TASKS FOR THIS EXERCISE >>
A – In the text on nature project milestones, which fund provided the project's grant funding throughout 2022?
B – Write the next part of the text on nature project milestones, starting after its final sentence.

EXCERPTED TEXT >>
/---

Throughout 2022, the project continued with grant funding from the Natural Environment Investment Readiness Fund (NEIRF). The project team has explored the feasibility of private investment into the farming sector and how to build the ‘supply-side’ of the project’s model. You can find full detail of the NEIRF project on its website, published by Cornwall AONB.

Milestone 1: Initial Project Scoping

Often the initial task is to understand the site(s) you want to use and the land use change needed for nature restoration or creation. This includes considering the goals of the land managers involved, the vision within the wider catchment or neighbouring area, and whether there are permits or planning consent needed for any proposed changes.

At this stage, you can also conduct a high-level assessment to determine which revenue streams can be generated from ecosystem services , e.g. carbon credits, flood reduction cost savings, or biodiversity units, which will be crucial for identifying buyer interest.

Finally, it is useful to have an idea of the costs of the project and potential grant funding that may be available to support initial development.

Milestone 2: Identify and Work with Sellers

Initial ownership of the ecosystem services will belong to the landowners or, in some cases, the tenants of the sites that the project is using. However, these can be passed onto others, such as third-party project developers, with appropriate legal arrangements and compensation. In some cases, there may be a sole seller of the ecosystem services, where the site or landholding is large enough that it delivers the volume of ecosystem services needed to cover the costs of the project and attract buyers.

However, in order to achieve scale and impact, a project will likely involve multiple sellers, such as neighbouring farmers and estate managers. Scale of land is often needed to deliver significant environmental outcomes, and also to attract private finance. Project developers must plan how they initially contact and engage with these sellers going forward, building their wants and needs into the project.

Milestone 3: Baseline and Estimate Ecosystem Services

At this point, you will have understood the vision for the project and identified a particular ecosystem service or set of services to be sold. The next step will be to carry out detailed analysis – baselining each ecosystem service and quantifying what will be able to be delivered from the interventions, as well as planning how to monitor and maintain these interventions. You will need to rely heavily on ecological expertise for this more scientific Milestone.

At this step, standards, verification and accreditation methods will be considered in more depth.

Milestone 4: Identify and Work with Buyers

Based on your earlier market analysis in initial project scoping, you will have identified one or more groups of beneficiaries who may be willing to ‘buy’ or pay for the ecosystem service(s) to be created, restored or maintained. Buyers vary – as do their requirements – but at this step, greater buyer engagement is now needed to develop a deal that channels money towards the nature-positive outcomes that your project wants to deliver.



Milestone 5: Develop Business Case and Financial Model

You’ll have started building your business case and financial model in earlier steps – laying out your project’s vision, the market proposition and estimating costs and income. This step offers a review, in addition to providing details needed to build out the financial model and business case more fully. Both of these key documents will be iterated throughout project development, and will likely be altered during project delivery as new information emerges. These documents are interlinked and, if developed correctly, will ensure your project’s viability and help you with discussions with stakeholders – including sellers, buyers and future investors.

The financial model will also enable you to better understand the type of structure your project may take to attract investment (i.e.a loan, an equity investment, a bond) and what sort of returns you can afford to pay/offer.

\---

GIVEN DATA >>

/---

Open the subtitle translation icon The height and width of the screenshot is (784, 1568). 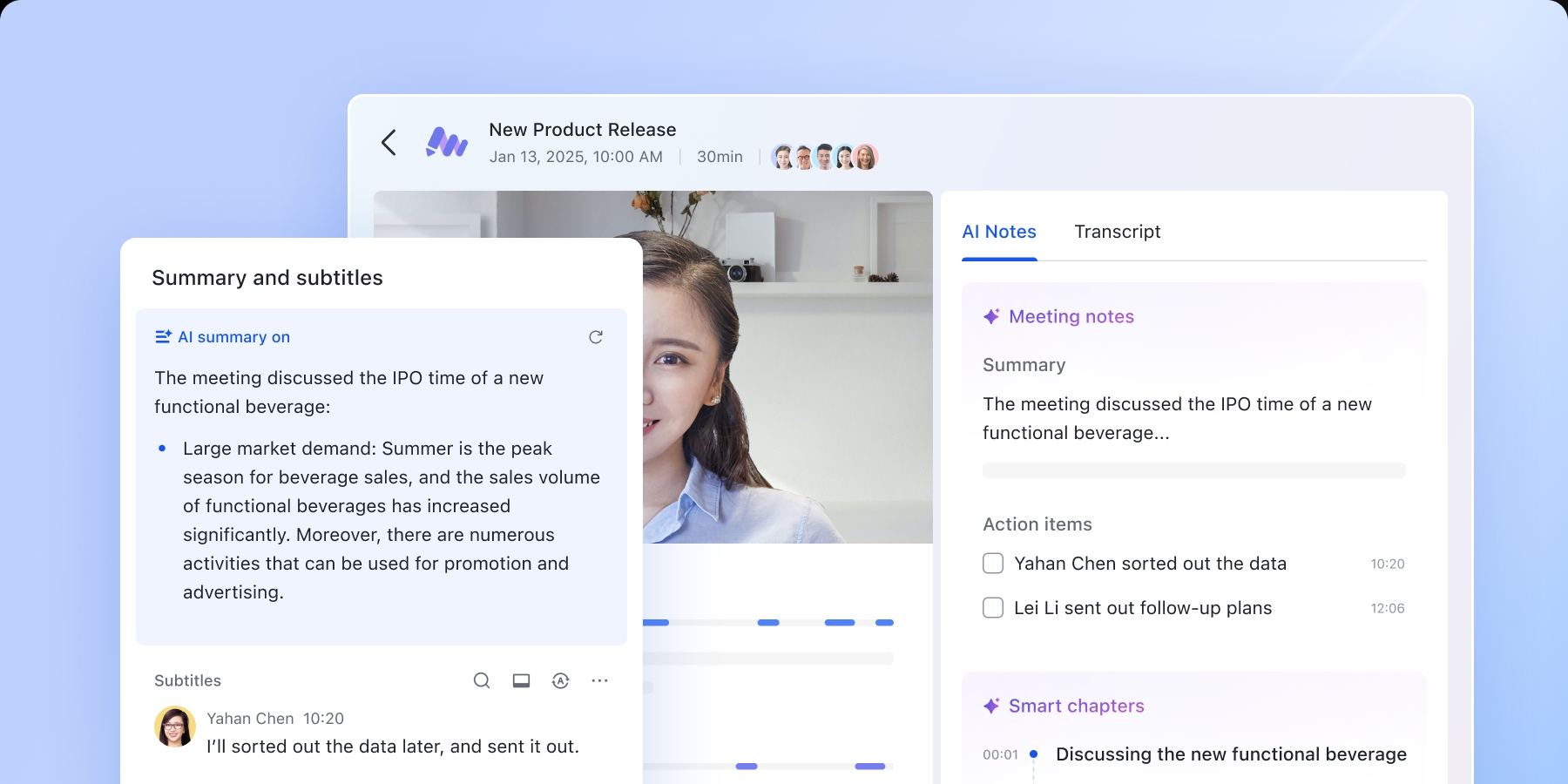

\---

TASK RESPONSES >>
A – The Natural Environment Investment Readiness Fund (NEIRF).

B –
Milestone 6: Develop a Governance Structure

A governance structure will inform the way in which the project is run when fully operational and for what purpose. It identifies appropriate decision making processes, who is responsible for what actions, and what controls are in place to make sure that the project is meeting its stated goals, all while abiding by the risk appetite of its engaged stakeholders. The legal entity to host the project will be a key driver in this, and the appropriate choice of entity will be dependent on several factors that are outlined below.

Your governance structure should align with and underpin your business case, as a necessary component of how the project will deliver its environmental outcomes and other strategic targets.

Milestone 7: Identify and Work with Investors

It is important to note that not all projects will need up-front investment, but for those that do, this section provides a framework for thinking around the development of the investment model. This does not constitute financial advice – as the GFI is not licensed to do so. However these considerations are based on the insight offered by project developers and other market stakeholders.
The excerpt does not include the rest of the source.